>> begin Records to process
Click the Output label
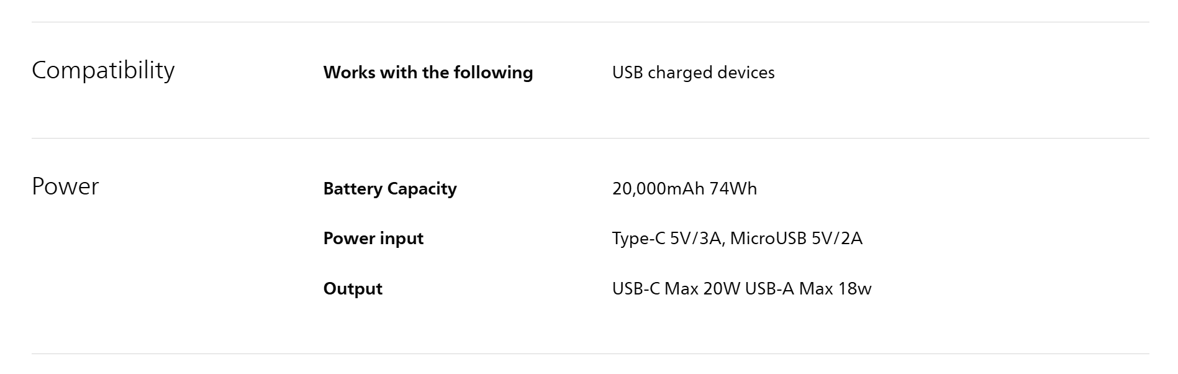Screen dimensions: 1178x374 coord(353,289)
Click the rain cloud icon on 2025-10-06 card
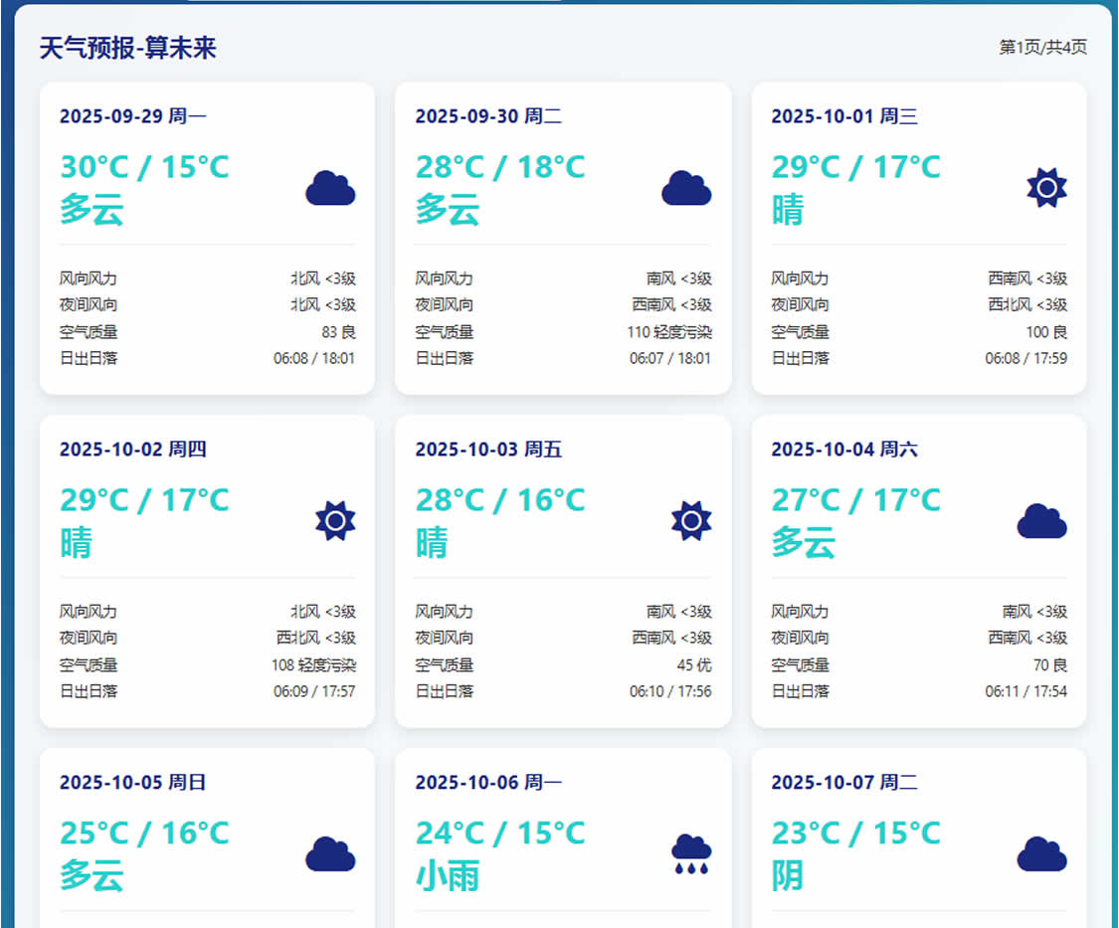The image size is (1119, 928). tap(690, 854)
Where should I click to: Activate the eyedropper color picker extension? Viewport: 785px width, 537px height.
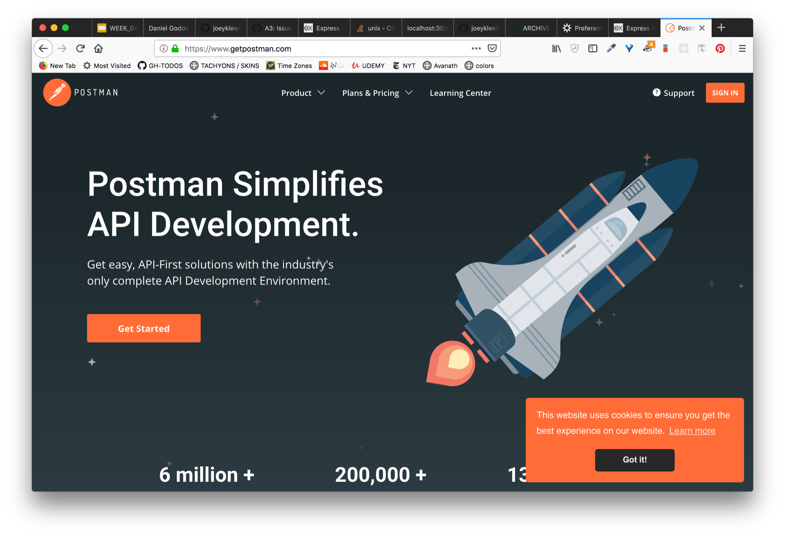[x=611, y=49]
>> end Records to process
#### [What the task asks]
Render these records as a Markdown table with the columns Row and Line, one row for each line and blank lines left out. Leave the pictures out of the answer.

#### [In response]
| Row | Line |
|---|---|
| 1 | Click the Output label |
| 2 | Screen dimensions: 1178x374 coord(353,289) |
| 3 | Click the rain cloud icon on 2025-10-06 card |
| 4 | The image size is (1119, 928). tap(690, 854) |
| 5 | Where should I click to: Activate the eyedropper color picker extension? Viewport: 785px width, 537px height. |
| 6 | [x=611, y=49] |